We also see what experimentation looks like for The Killers on groovy single Fire In Bone. The half-sung half-spoken chorus is standard fare, but the verses sound like they were lifted out of an alternate universe Talking Heads track. There are multiple big features here, a first for the band over six albums. Weyes Blood delivers an impressive bridge on ‘My God’, and joins Brandon for the chorus as well. Each guest feature definitely adds - Buckingham, lang and Weyes all take The Killers compositions and better them. If only they had someone to work with on ‘When The Dreams Run Dry’ - maybe they would forego the strange middle third and extend that sick back half to be more than just that.
Even when not ‘shooting for the moon’ the pulse is still there, obviously.
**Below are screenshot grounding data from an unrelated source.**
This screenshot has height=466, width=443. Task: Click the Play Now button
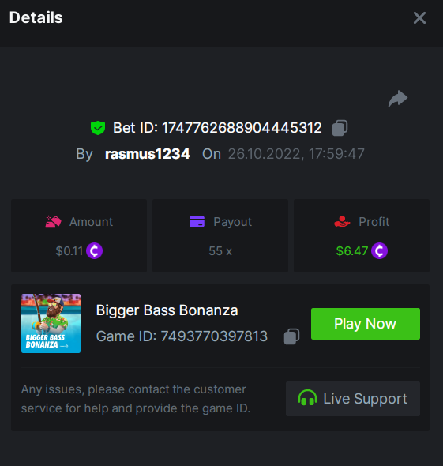366,324
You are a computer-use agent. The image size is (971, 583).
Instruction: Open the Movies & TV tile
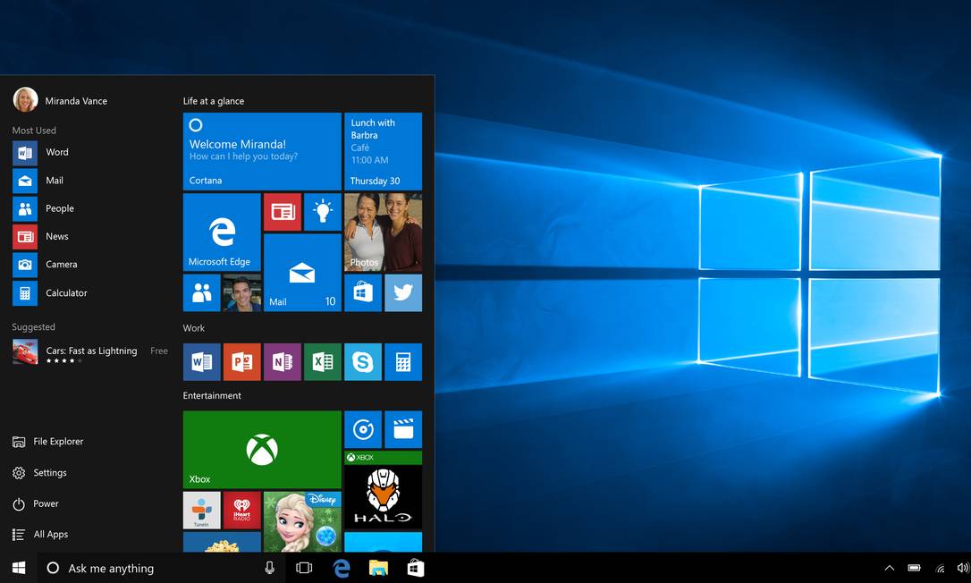(403, 429)
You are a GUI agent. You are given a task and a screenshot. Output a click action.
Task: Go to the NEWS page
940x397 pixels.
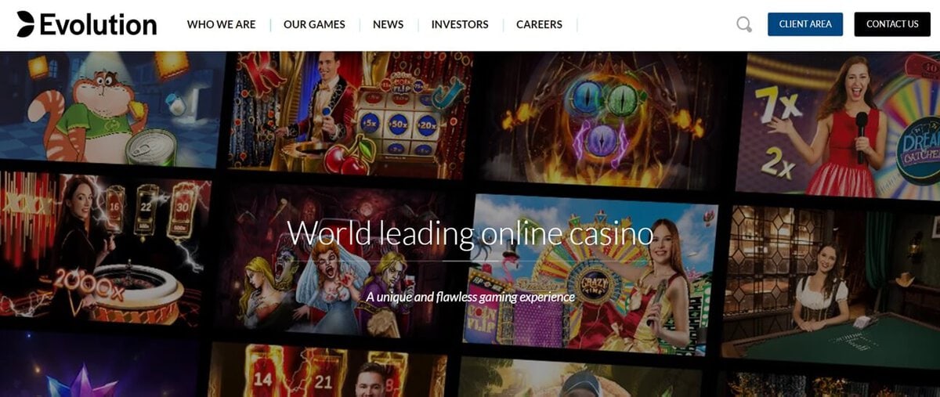(x=388, y=24)
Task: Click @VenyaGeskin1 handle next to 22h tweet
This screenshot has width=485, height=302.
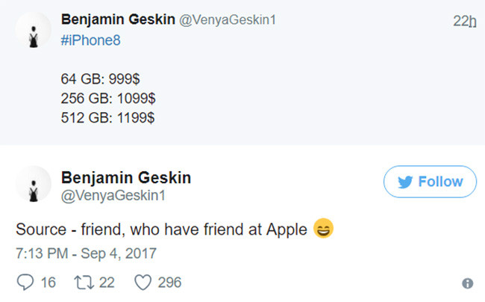Action: click(225, 20)
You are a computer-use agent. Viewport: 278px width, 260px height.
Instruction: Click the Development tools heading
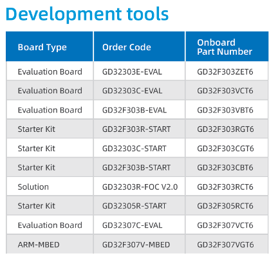tap(88, 15)
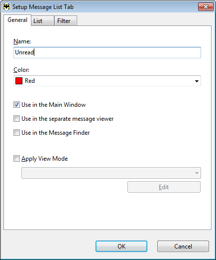Image resolution: width=216 pixels, height=260 pixels.
Task: Switch to the List tab
Action: click(42, 21)
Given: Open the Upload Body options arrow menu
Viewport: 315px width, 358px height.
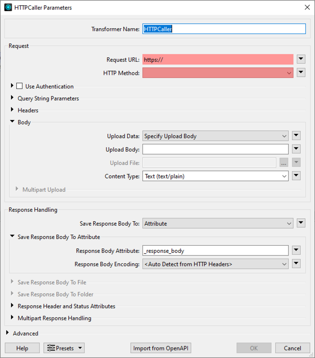Looking at the screenshot, I should click(x=296, y=149).
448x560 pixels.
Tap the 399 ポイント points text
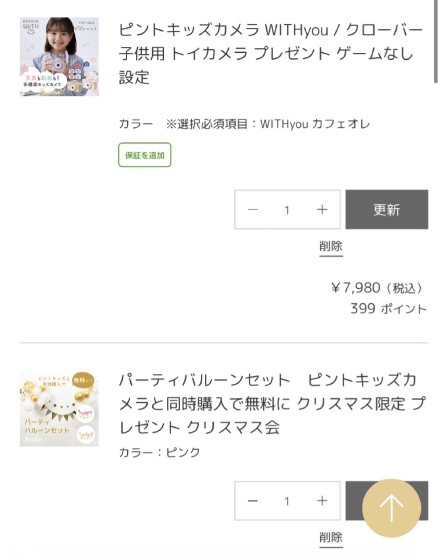click(x=388, y=309)
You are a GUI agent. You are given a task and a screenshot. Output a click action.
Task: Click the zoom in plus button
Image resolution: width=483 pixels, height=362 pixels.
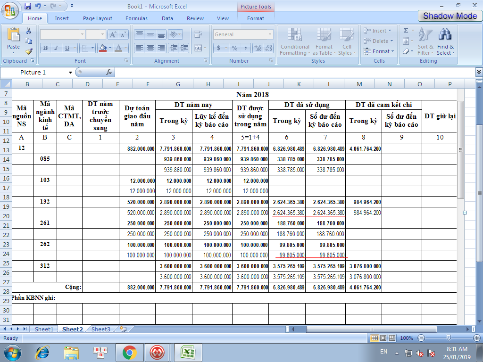point(477,338)
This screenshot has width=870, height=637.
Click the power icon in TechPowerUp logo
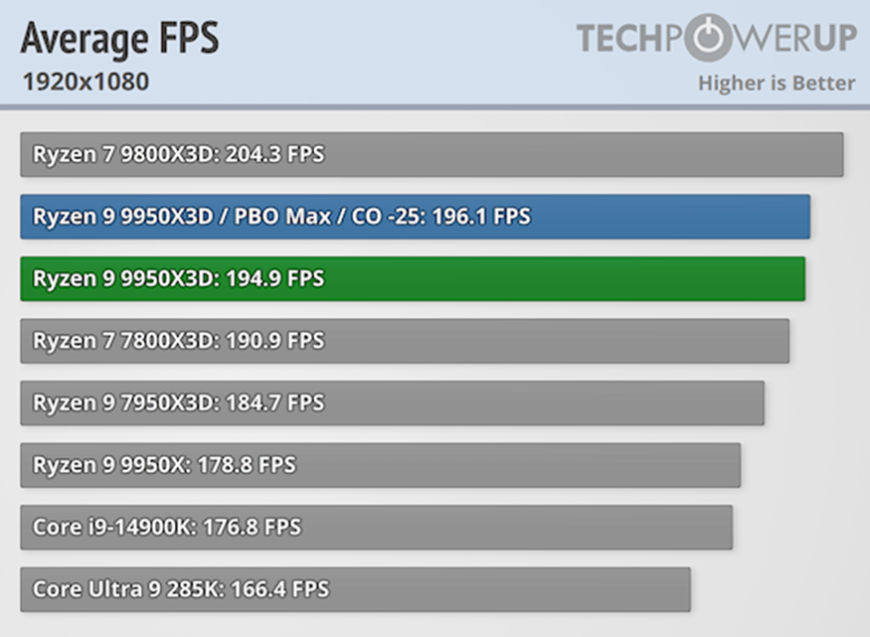708,39
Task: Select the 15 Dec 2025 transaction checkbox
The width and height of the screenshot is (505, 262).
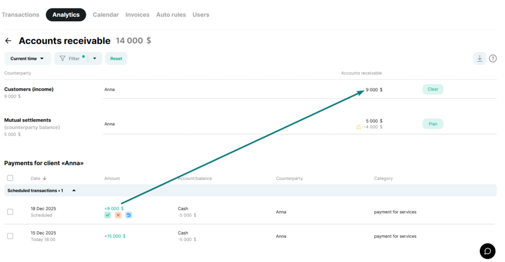Action: [10, 236]
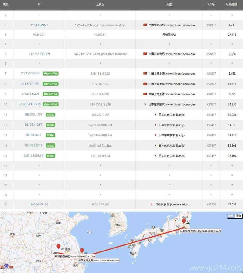
Task: Switch map to 地图 view
Action: tap(231, 216)
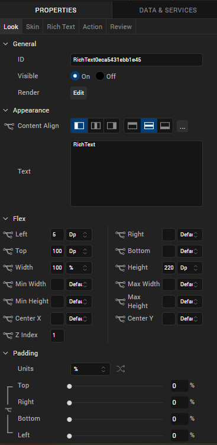
Task: Open more content align options button
Action: pos(183,126)
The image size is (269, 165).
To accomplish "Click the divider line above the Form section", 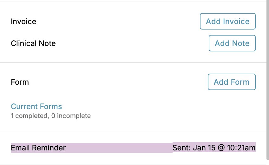I will (x=133, y=63).
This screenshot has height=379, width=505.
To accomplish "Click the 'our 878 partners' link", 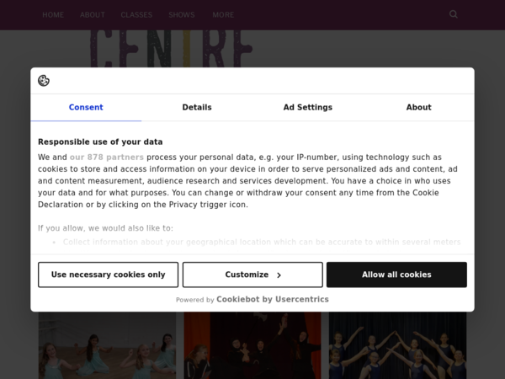I will point(107,157).
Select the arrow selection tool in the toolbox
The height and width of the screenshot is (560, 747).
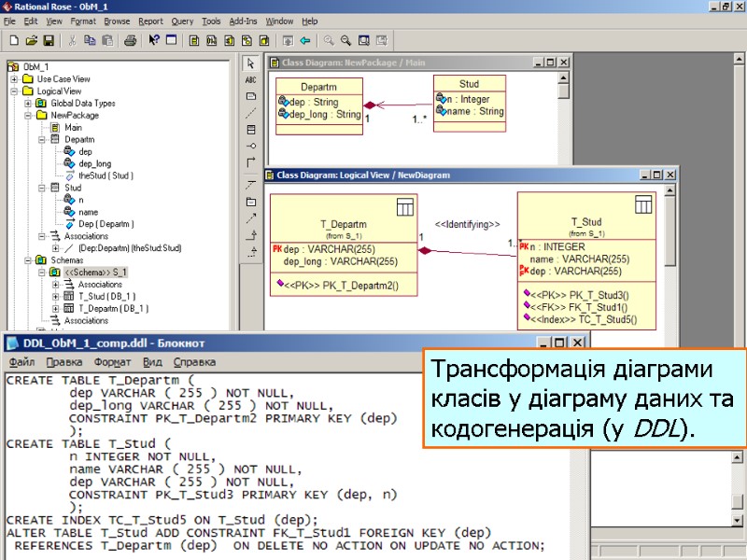[x=249, y=63]
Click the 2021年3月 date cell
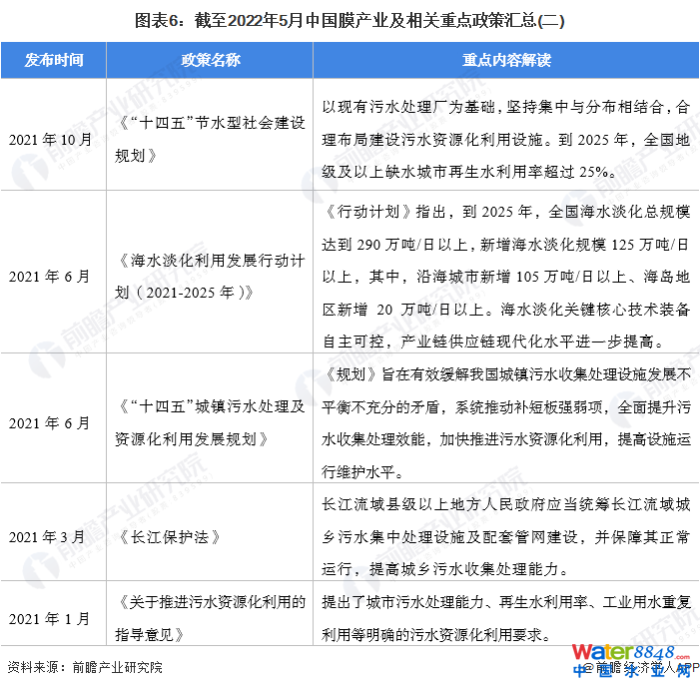Screen dimensions: 700x688 [x=55, y=536]
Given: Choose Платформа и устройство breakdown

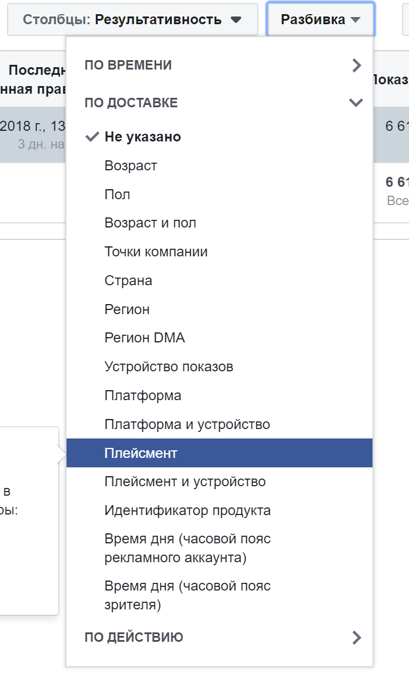Looking at the screenshot, I should click(187, 424).
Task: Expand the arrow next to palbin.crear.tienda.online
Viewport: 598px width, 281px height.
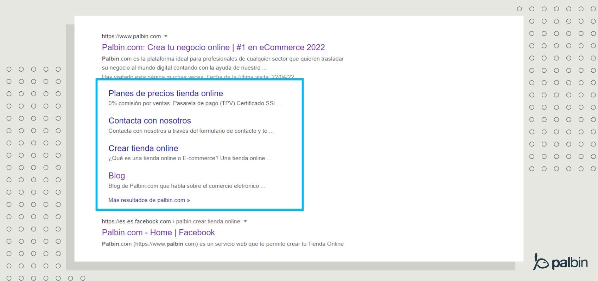Action: click(245, 221)
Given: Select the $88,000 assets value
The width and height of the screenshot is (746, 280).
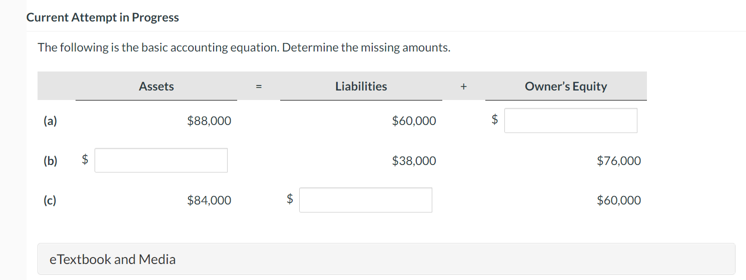Looking at the screenshot, I should [209, 121].
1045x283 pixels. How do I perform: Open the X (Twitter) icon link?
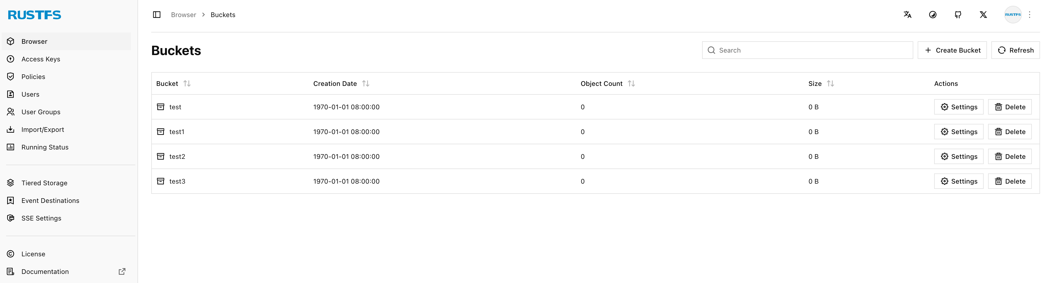click(983, 15)
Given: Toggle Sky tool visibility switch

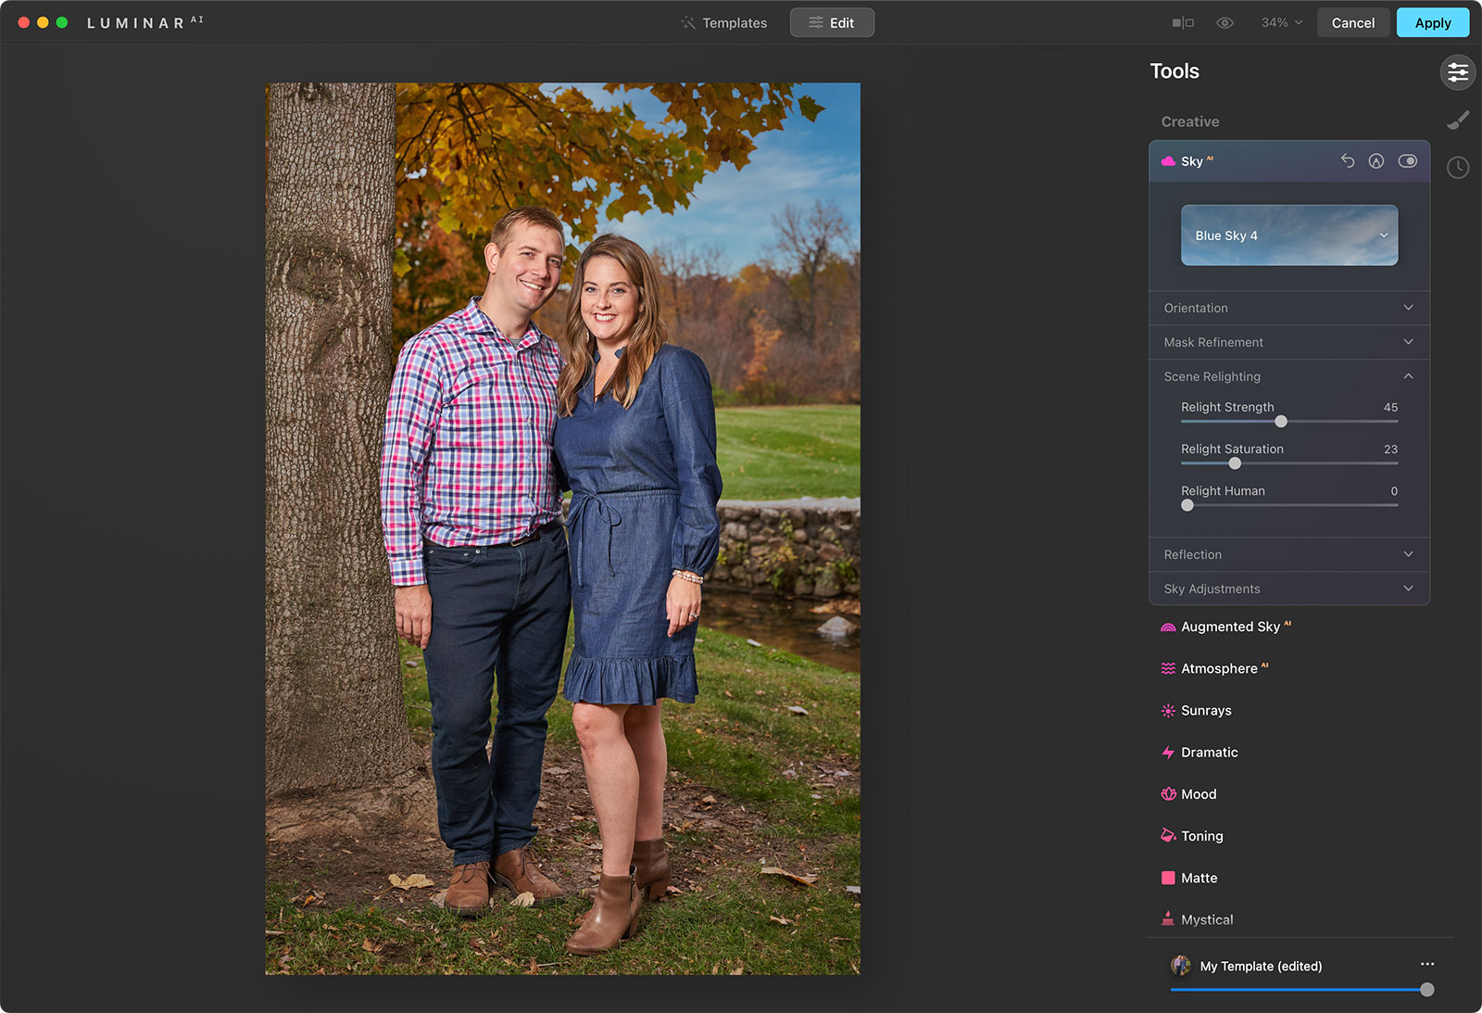Looking at the screenshot, I should pyautogui.click(x=1407, y=161).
On the title track finale, Flowers and co. come off as plucky, delivering a damn near cryptic chorus - "I wasn’t lost in the collage - I was imploding the mirage!" He delivers a story in verses that seems akin to biting the bullet on some object of affection. After all the larger than life deliveries found earlier in the album, it’s definitely on the ‘timid’ side of things for closing out an album. And yet that bounce is palpable! It’s in the drum fills and the keyboard playing and that delicious delivery of ‘mirage’. Yes friends, The Killers have always had a beat, a rhythm, a pulse in every dramatic, drawn out lyric and stadium ready heartland rock tune they’ve written. It just so happens that 16 years on, that pulse might be the strongest it’s ever been.